Lundstrom v. Young, No. 20-55002, 2021 WL 1561661 (9th Cir. Apr. 21, 2021) (Before Smith, Jr., Ikuta and Steele, Circuit Judges). Plaintiff filed suit seeking to invalidate a domestic relations order issued by a Texas state court and alleging breaches of fiduciary duty. The district court dismissed the complaint in its entirety, and plaintiff appealed. The Ninth Circuit applied the Rooker-Feldman doctrine to determine whether plaintiff’s suit in federal court was akin to requesting review of a state court judgment based on allegations the state court order violates federal rights. The court held two of the six claims were directly seeking review of the Texas state court judgment, over which the federal court has no jurisdiction pursuant to the Rooker-Feldman doctrine. However, the court overturned the decision to dismiss the other claims, explaining that the Rooker-Feldman doctrine should be narrowly construed. Because the other claims were independent of the state court judgment, and included alleged violations of ERISA and ancillary state law claim over which the federal court had jurisdiction, the Ninth Circuit reversed the district court’s dismissal of those claims, remanded those claims to the district court for review and allowed plaintiff leave to amend the complaint.
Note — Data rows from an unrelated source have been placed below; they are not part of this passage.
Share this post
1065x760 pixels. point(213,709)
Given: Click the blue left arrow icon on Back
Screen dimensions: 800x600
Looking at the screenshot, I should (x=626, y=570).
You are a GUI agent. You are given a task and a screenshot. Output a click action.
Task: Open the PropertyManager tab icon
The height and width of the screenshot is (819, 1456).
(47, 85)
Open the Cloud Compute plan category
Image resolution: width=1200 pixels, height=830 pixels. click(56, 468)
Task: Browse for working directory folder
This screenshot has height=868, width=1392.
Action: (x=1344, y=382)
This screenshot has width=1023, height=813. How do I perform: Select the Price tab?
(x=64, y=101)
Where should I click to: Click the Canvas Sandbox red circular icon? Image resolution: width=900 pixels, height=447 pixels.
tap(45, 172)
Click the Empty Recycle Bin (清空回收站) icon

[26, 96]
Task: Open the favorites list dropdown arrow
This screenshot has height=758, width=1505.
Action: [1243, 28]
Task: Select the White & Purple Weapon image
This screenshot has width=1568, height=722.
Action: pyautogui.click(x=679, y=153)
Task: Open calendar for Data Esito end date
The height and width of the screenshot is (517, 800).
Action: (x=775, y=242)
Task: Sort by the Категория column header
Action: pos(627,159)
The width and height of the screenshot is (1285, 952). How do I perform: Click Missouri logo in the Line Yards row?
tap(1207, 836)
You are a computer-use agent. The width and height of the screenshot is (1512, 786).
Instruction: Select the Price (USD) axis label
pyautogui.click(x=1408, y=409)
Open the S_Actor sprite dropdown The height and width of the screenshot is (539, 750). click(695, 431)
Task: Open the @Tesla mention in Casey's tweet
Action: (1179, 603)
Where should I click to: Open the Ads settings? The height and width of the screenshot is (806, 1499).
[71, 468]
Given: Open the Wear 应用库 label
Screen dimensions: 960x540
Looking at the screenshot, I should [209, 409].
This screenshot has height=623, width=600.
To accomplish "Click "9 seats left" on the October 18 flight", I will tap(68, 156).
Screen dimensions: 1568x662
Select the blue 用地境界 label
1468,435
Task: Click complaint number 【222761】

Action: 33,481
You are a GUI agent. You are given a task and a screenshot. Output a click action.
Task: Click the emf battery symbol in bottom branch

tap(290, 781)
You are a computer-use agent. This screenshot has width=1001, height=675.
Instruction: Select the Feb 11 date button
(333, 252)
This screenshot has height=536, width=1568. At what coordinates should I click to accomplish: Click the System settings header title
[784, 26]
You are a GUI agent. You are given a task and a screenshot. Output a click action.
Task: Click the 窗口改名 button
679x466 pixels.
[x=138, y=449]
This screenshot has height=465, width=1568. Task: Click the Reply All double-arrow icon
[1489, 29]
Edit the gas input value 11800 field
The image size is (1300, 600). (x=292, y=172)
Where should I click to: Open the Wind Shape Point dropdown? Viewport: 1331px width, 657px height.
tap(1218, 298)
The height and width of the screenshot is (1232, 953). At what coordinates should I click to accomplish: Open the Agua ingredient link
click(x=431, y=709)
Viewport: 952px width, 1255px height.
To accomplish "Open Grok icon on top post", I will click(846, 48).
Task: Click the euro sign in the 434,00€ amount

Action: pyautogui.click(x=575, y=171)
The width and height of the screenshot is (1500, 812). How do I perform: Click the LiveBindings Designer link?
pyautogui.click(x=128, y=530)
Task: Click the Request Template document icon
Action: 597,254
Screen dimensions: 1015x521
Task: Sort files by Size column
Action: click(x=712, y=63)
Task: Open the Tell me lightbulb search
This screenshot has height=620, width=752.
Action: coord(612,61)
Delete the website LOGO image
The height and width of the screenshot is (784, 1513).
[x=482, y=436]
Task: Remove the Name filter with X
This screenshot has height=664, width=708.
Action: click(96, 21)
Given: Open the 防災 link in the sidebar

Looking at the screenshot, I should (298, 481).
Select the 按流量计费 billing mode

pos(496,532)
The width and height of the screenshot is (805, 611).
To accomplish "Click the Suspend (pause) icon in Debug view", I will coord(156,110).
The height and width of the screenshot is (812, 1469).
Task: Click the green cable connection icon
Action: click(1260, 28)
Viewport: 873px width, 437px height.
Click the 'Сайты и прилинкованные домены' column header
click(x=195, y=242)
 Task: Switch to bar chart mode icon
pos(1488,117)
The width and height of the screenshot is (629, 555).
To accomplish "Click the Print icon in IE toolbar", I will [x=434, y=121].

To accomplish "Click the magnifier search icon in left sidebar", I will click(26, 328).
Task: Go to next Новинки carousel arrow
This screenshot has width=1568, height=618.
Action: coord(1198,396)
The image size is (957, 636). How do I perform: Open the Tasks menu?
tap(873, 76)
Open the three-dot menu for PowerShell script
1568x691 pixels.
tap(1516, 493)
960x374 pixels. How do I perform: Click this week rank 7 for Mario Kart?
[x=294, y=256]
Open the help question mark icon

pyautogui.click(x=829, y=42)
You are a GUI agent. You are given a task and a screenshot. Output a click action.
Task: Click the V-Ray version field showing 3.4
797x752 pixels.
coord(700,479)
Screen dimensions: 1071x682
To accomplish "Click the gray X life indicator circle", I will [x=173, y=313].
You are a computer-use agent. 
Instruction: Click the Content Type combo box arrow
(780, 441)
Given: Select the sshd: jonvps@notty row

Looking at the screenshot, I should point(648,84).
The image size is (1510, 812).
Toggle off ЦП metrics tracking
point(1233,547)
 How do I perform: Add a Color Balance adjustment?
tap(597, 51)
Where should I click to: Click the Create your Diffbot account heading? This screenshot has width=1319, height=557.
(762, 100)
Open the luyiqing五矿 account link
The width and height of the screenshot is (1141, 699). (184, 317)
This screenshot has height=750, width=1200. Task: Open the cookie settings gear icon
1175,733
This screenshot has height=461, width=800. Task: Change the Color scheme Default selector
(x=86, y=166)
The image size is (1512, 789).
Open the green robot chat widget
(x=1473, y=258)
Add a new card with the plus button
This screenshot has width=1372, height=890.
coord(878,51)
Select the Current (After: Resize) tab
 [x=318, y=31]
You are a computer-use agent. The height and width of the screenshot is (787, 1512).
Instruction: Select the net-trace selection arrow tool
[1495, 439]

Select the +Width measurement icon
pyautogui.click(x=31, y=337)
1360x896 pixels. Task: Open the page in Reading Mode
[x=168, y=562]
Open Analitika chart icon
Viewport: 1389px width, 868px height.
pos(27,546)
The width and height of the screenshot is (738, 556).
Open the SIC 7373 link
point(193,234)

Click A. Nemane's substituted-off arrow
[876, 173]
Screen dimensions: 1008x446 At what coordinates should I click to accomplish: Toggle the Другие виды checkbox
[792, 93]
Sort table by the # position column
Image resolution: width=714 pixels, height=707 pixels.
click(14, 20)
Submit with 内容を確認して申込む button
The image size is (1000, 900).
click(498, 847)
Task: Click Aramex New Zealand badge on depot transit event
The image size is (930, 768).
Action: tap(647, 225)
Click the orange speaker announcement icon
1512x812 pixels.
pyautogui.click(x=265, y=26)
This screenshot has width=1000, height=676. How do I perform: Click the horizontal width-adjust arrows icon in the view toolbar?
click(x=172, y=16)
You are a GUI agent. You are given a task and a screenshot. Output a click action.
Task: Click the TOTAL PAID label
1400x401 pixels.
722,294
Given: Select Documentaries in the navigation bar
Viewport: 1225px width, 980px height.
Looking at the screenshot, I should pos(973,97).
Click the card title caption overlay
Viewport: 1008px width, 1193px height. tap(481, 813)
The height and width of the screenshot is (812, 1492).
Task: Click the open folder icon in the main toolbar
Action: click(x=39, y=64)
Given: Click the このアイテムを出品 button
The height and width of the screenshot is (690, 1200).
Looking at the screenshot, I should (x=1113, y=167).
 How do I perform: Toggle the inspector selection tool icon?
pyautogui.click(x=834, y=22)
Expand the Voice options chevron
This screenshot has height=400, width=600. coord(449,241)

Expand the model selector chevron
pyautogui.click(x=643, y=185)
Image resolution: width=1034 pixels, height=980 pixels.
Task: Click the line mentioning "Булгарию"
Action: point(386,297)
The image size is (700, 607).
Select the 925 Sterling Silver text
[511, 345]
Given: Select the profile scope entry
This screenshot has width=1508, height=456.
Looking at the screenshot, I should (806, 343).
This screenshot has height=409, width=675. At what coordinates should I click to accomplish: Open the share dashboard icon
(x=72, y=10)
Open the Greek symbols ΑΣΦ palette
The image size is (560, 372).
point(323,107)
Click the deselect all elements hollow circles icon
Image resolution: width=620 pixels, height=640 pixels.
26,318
Wilson v. Craver, No. 18-56139 2021 WL 1523253 (9th Cir. Apr. 19, 2021) (Before Tashima, Smith and Murguia, Circuit Judges). Plaintiff brought this putative class action against two executives of Edison International Inc. who were ERISA fiduciaries of an Employee Stock Ownership Plan (ESOP). Plaintiff alleged that defendants breached their duty of prudence because they knew the Edison stock price was artificially inflated but failed to make certain disclosures to protect ESOP participants from foreseeable harm that would be caused when fraud was revealed to the market. With reference to the pleading standard set forth in Fifth Third Bancorp v. Dudenhoeffer, the Ninth Circuit upheld the district court’s dismissal, agreeing that alleging general economic principles was insufficient; rather, the complaint must include context-specific allegations as to why an earlier disclosure would have been clearly beneficial. The Ninth Circuit thus determined plaintiff had failed plausibly to plead that a prudent fiduciary in defendant’s position could not have concluded that plaintiff’s proposed alternative action of issuing a corrective disclosure would do more harm than good.